Parallel processing in v1

The three relatively independent pathways, each of which processes the various aspects of vision in parallel can be delineated in the main visual cortex.

The magnocellular pathway from M ganglion cells to the M LGN cells has its input to spiny stellate cells in layer 4Cα. Such excitatory interneurons synapse with pyramidal cells in layer 4B that show orientation and direction selectivity. These cells send axon collaterals to the pyramidal cells in layers 5 and 6. The layer 5 cells project to subcortical areas, the pulvinar (a thalamic nucleus included in visual attention), the superior colliculus, and pons. The layer 6 pyramidal cells go to the extrastriate cortex. M pathway is an expert for analysis of motion. Its outputs through layer 5 are significant in visual attention and gaze reflexes. A few cells in the M pathway are binocular therefore it contributes to stereopsis. Since it originates with ganglion cells that combine input from the two classes of cone cell it is not wavelength selective; that is the M system is color blind.

There are two parvocellular pathways. They begin from P ganglion cells through P LGN cells that synapse with spiny stellate cells in 4Cβ. Similar to the M pathway the interneurons connect with pyramidal cells in 4B. Though, in the parvocellular paths, 4B cells (that are orientation-selective simple cells) synapse with the pyramidal cells in layers 2 and 3 which then relay with the deep pyramidal cells in layer 5. The Segregation of the two parvocellular pathways takes place in layers 2 and 3. Whenever stained for the mitochondrial enzyme, the cytochrome oxidase, layers 2 and 3 display pillars of high activity, blobs. Each of the blobs is centered on an ocular dominance column. Between the blobs lies the interblob area. Cells in the interblob area are orientation selective, binocularly driven, the complex cells. They are not motion sensitive or wavelength selective. They are section of the parvocellular–interblob (PI) pathway that processes high resolution analysis of form in the visual world. By contrast the cells in blobs are wavelength selective, display poor orientation selectivity and are monocular. The parvocellular–blob (PB) pathways mediate color vision. The blob pyramidal cells get direct input from blue-on K cells in the koniocellular LGN layers; however the function of this input is not yet understood.

The wavelength selective blob cells are double opponent cells with the receptive field (RF) properties derived from their inputs that is the single opponent parvocellular LGN cells. The double opponent cells have center–surround antagonist RF configuration, they signal the color contrast and come in four classes classified by their preferred stimuli. The left cell in figure shown below is excited by L cones in the center and inhibited by L cones in the surround. Additionally, it is inhibited by M cones centrally but excited by M cones in the surround. The favored stimulus for this cell is a red spot in a green background. Though, the cell gives off-responses when exposed to a green spot in a red background as shown in next figure.
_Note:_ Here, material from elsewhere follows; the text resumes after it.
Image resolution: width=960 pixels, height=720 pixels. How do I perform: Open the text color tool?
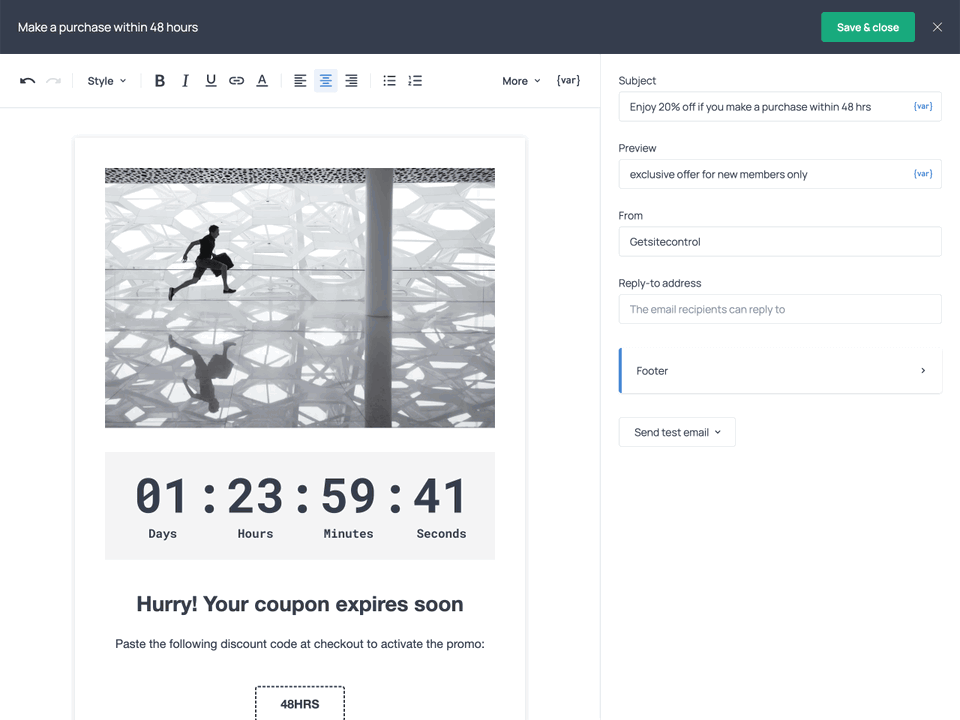tap(262, 80)
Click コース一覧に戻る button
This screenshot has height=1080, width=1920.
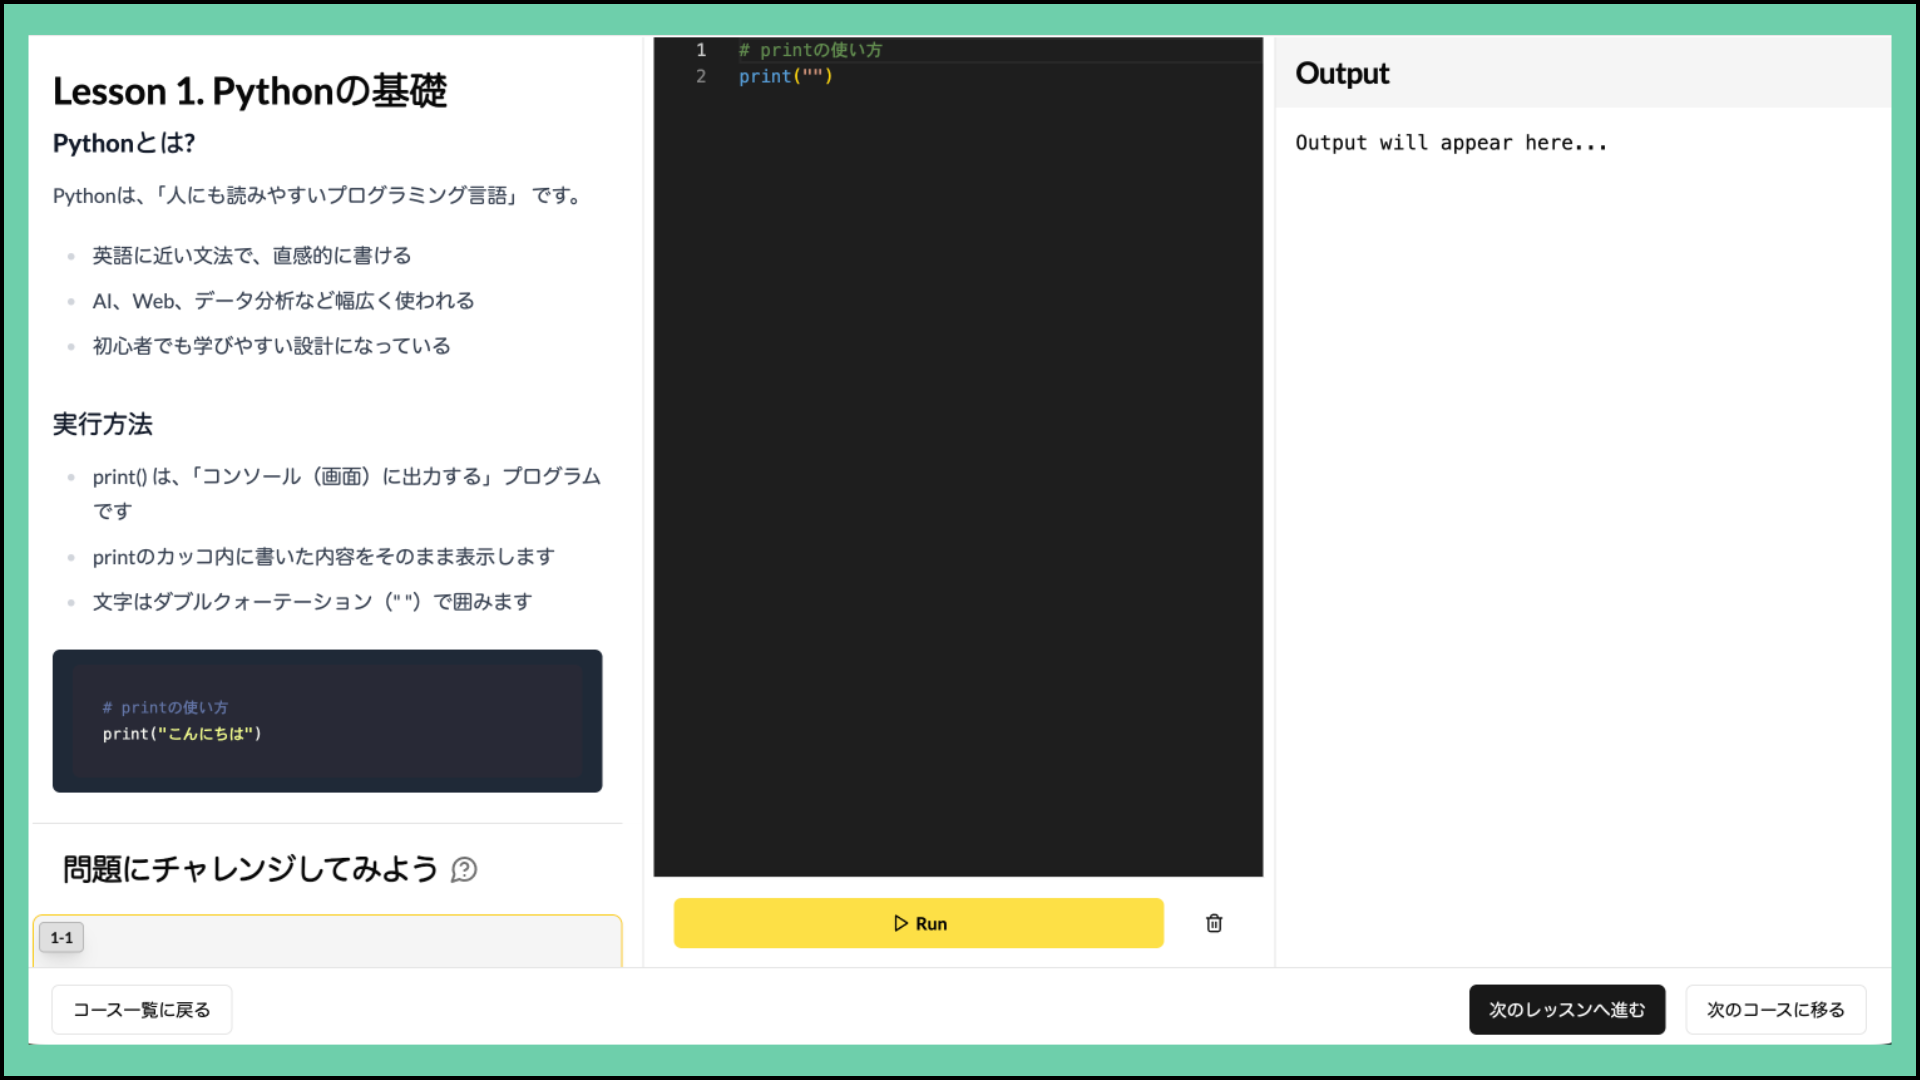tap(142, 1010)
Figure: Double opponent cells in V1 blobs. Preferred stimuli: (a) red spot-green surround; (b) green spot-red surround; (c) blue spot-yellow surround; (d) yellow spot-blue surround.

Figure: Responses of the double opponent cell in previous figure: (a) preferred stimulus; (b) off response that may account for successive color contrast.
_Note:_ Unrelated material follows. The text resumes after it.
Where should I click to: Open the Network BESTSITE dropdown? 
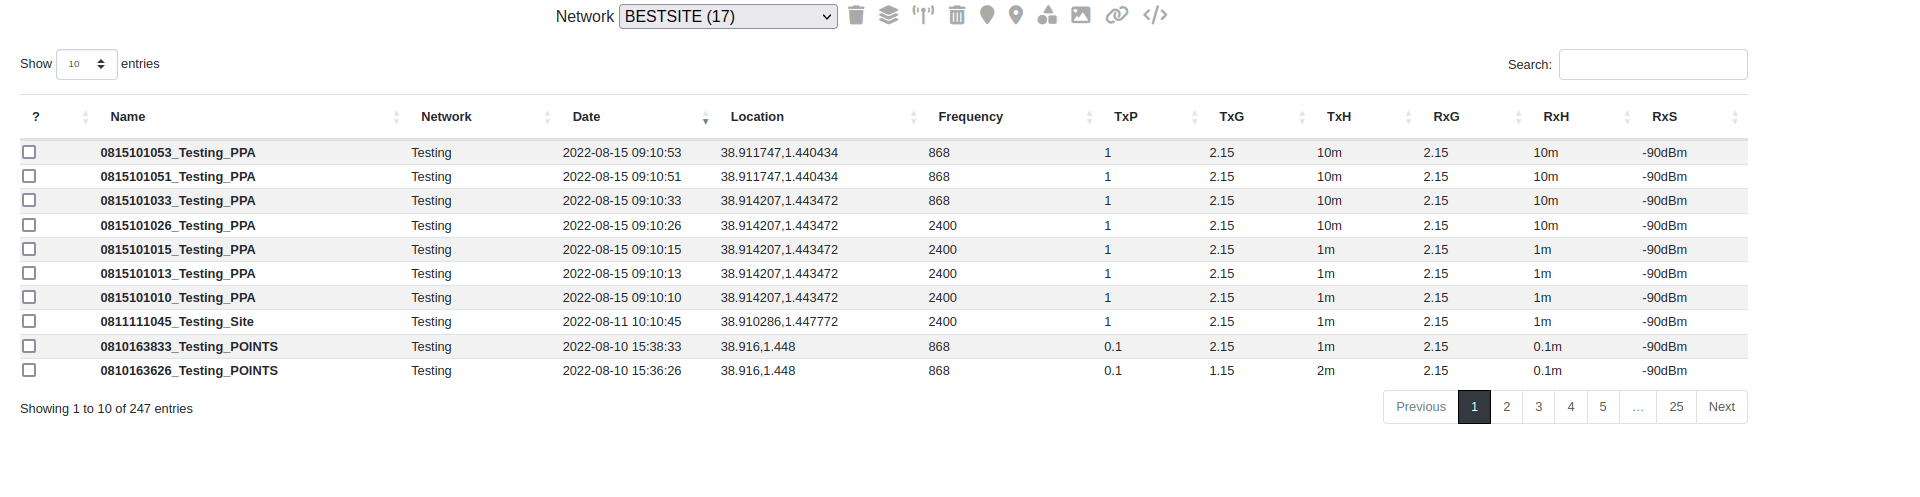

Dissimilar single opponent cells that are excited by small spots of white light, double opponent cells are unaltered by the white light stimuli of any size; therefore they are more selective detectors of the color contrast. The association of double opponent cell RFs elucidates some of the properties of color vision.

- Color constancy: The way in which the brain evaluates color constancy is not understood in detail but is partially accounted by the behavior of the double opponent cells. A shift in wavelength composition of light will produce equivalent but opposite effects on the responses of the center and surround of double opponent cells. There will be a minute effect overall on the RF of the cell that will continue to signal similar color. On the scale of the whole visual field, the color constancy is thought to include comparing red–green brightness, blue–yellow brightness, and total brightness (added outcomes of S, M, and L cones) over large regions of retina.
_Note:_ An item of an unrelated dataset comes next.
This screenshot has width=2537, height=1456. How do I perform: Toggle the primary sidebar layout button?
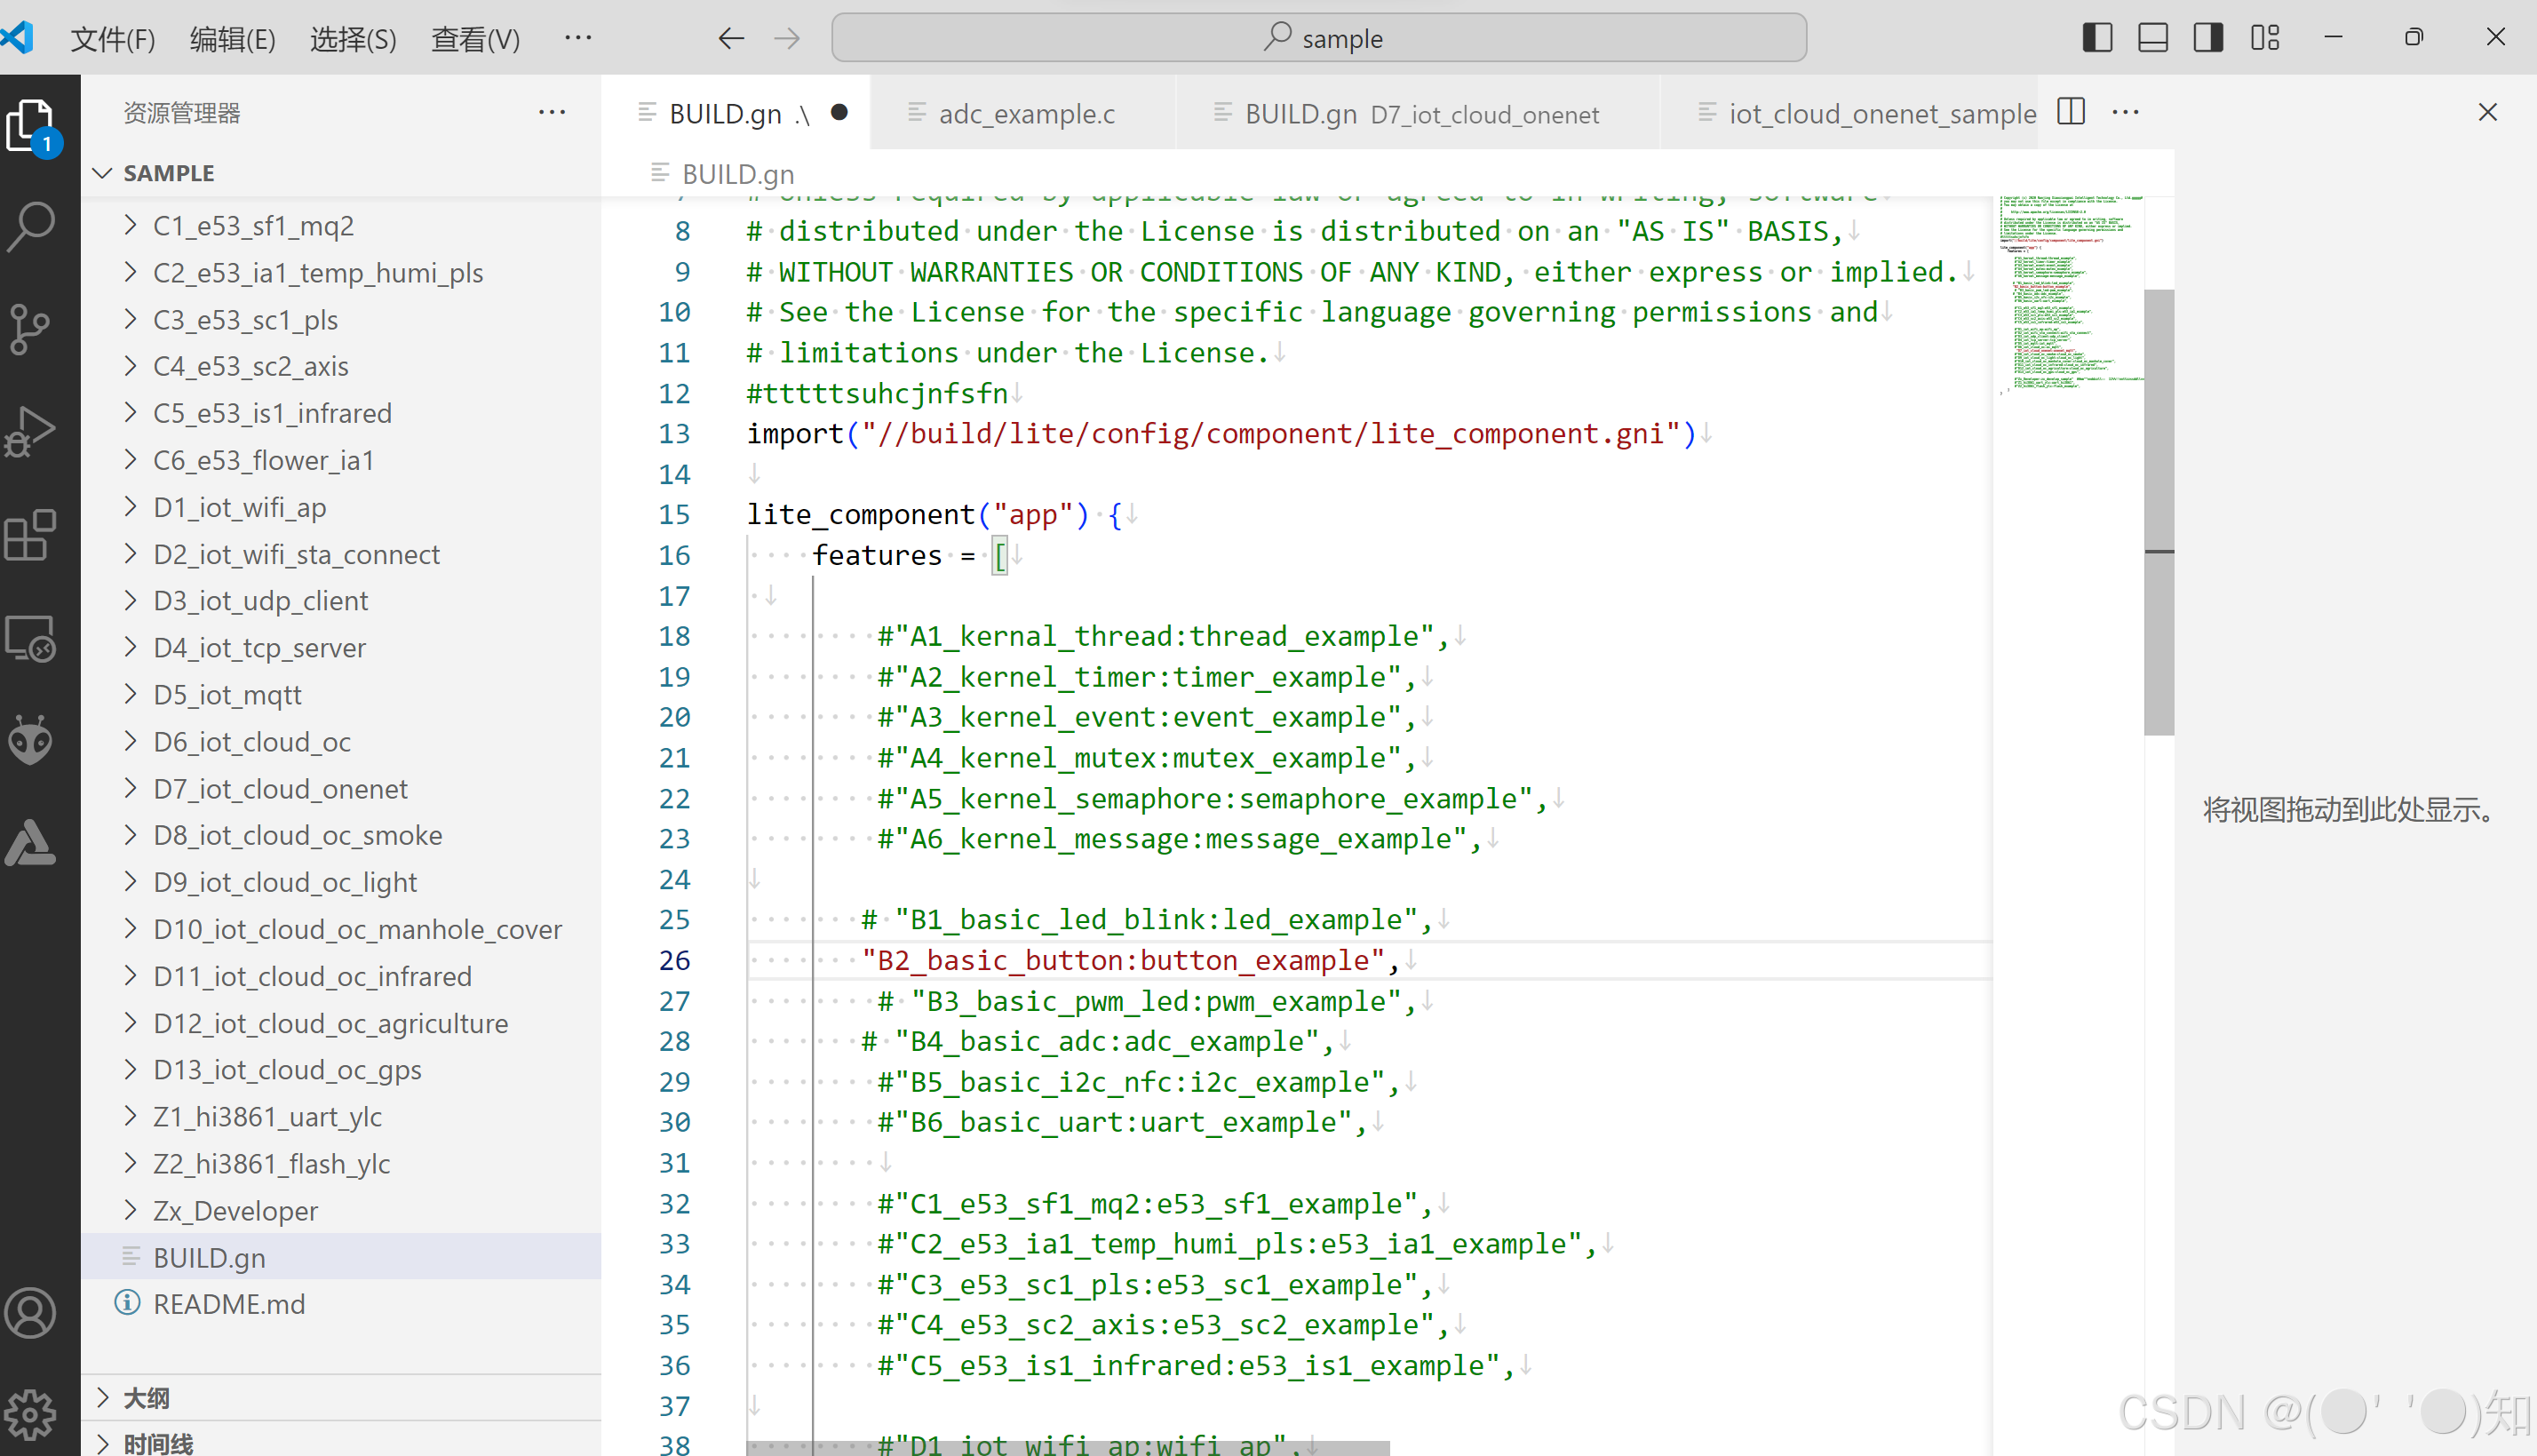tap(2097, 38)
- Perceptual cancellation is elaborated by the manner in which the color opponency occurs to be organized as red (R) versus green (G) and yellow (R+G) versus blue channels. As mutual antagonism takes place among red and green or among yellow and blue only one color in each of the pair can be seen at a single pixel of retina at any time.

- Simultaneous color contrast can also be accounted for by the properties of double opponent cells. For illustration, the cell in figure above cannot differentiate between a green stimulus to its surround and a red stimulus to the center; the response is similar for both. Therefore a gray disc viewed in a green background is interpreted as red. The similar mechanism elucidates the complementary after-images which appear after staring at a uniform patch of color as shown in the figure above.